This year has been tough on real estate investors, especially those with exposure to the retail sector. That short-term pain can often cause investors to throw in the towel on a property or their investing thesis. That's evident in the returns from retail REITs, or real estate investment trusts, this year, as the average one has plummeted 28% because many investors abandoned the sector.
However, real estate is notoriously cyclical, so investors need to look past the near-term challenges and see the larger picture. With that in mind, here's a look at what the future might hold for shopping center-focused REIT Retail Opportunity Investments (NYSE: ROIC).
Where Retail Opportunity Investments is today
Retail Opportunity Investments recently concluded its first decade as a public company. It formed in October 2009 with a mission to "acquire, own, lease, reposition, and manage a diverse portfolio of necessity-based retail properties, including, primarily, well-located community and neighborhood shopping centers, anchored by national or regional supermarkets and drugstores...in the eastern and western regions of the United States." The company has acquired seven shopping centers all along the West Coast.
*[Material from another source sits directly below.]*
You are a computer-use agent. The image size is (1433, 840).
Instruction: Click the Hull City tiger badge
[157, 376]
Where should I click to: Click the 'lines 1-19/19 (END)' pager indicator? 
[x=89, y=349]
Today, the REIT owns 88 shopping centers with 10.1 million square feet of space. All its properties are on the West Coast, making it the largest pure-play grocery-anchored shopping center REIT focused on that region.
Where Retail Opportunity Investments might be in 10 years
Retail Opportunity Investments' management team has focused on executing the same strategy for 25 years: It only owns grocery-anchored shopping centers along the West Coast. Overall, it has purchased $6 billion of these properties and sold more than $4 billion, primarily via the sale of its first REIT, Pan Pacific Retail Properties, in 2006.
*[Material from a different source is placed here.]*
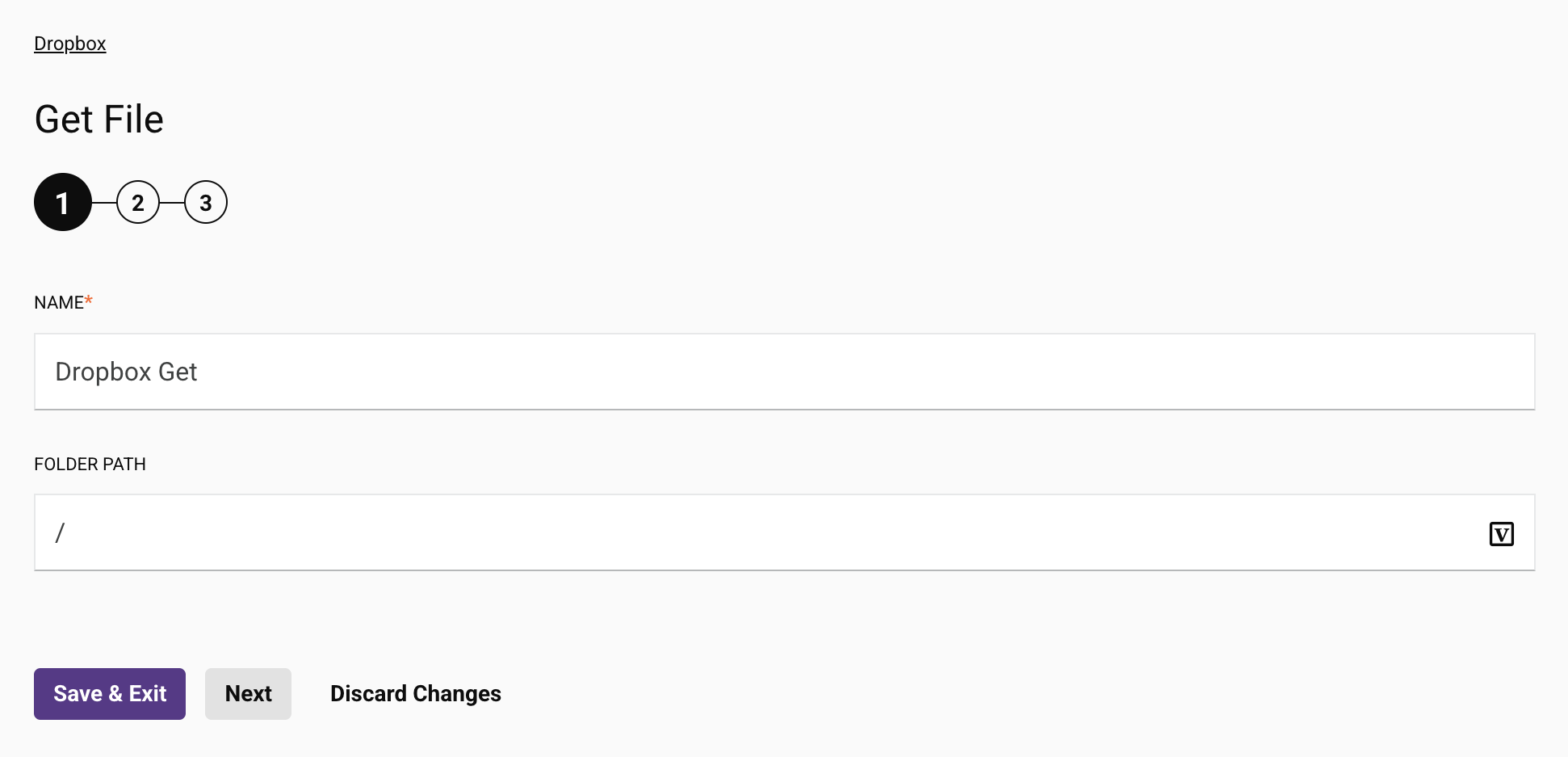The image size is (1568, 757).
Task: Click connector line between steps 2 and 3
Action: [172, 202]
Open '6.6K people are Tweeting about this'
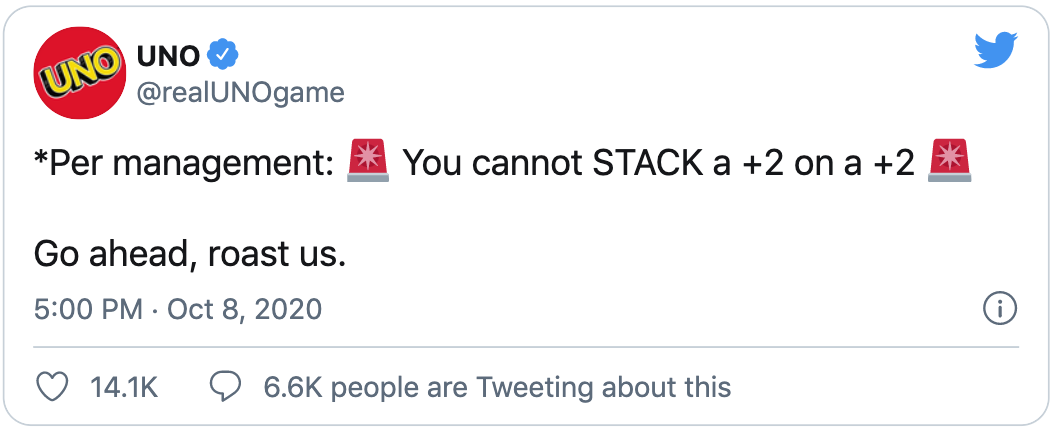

Thanks to that long history, Retail Opportunity Investments has unparalleled West Coast shopping center relationships and market knowledge. It believes it can create the most value for shareholders by leveraging this expertise.
While the company did initially have a broader mandate that covered shopping centers in Eastern regions, it prefers the West Coast because of its strong market fundamentals, which include:
- Densely populated communities.
- Diverse, affluent demographics.
- Above-average household income.
- High barriers to entry.
- Limited new construction.
That's not to say some Eastern markets don't boast those same characteristics. The difference is that the company's management team doesn't have extensive market knowledge and relationships in the East. Thus, it doesn't seem like the company will deviate from its West Coast focus.
Further, it's unlikely the company will move away from grocery-anchored shopping centers, which make up 96% of its portfolio. While it could acquire properties anchored by drugstores or other essential retailers, grocery stores drive consistent traffic to its properties, which benefits other tenants in the shopping center.
Another benefit of these shopping centers is that they're immune to disruption from a recession and e-commerce. That has been evident in 2020 as grocery stores had no problem paying rent. Retail Opportunity Investments collected 98.7% of what it billed during the second quarter and 99.3% in the third. In contrast, other tenants shrugged, evidenced by the overall rates of 81.9% and 88.7%. Because of this, the REIT likely won't buy too many shopping centers that don't have a grocery store anchor, especially as e-commerce continues to steal market share from apparel and general merchandise retailers.
The REIT's West Coast, grocery-anchored strategy had done a decent job creating shareholder value before this year's COVID-19 slump.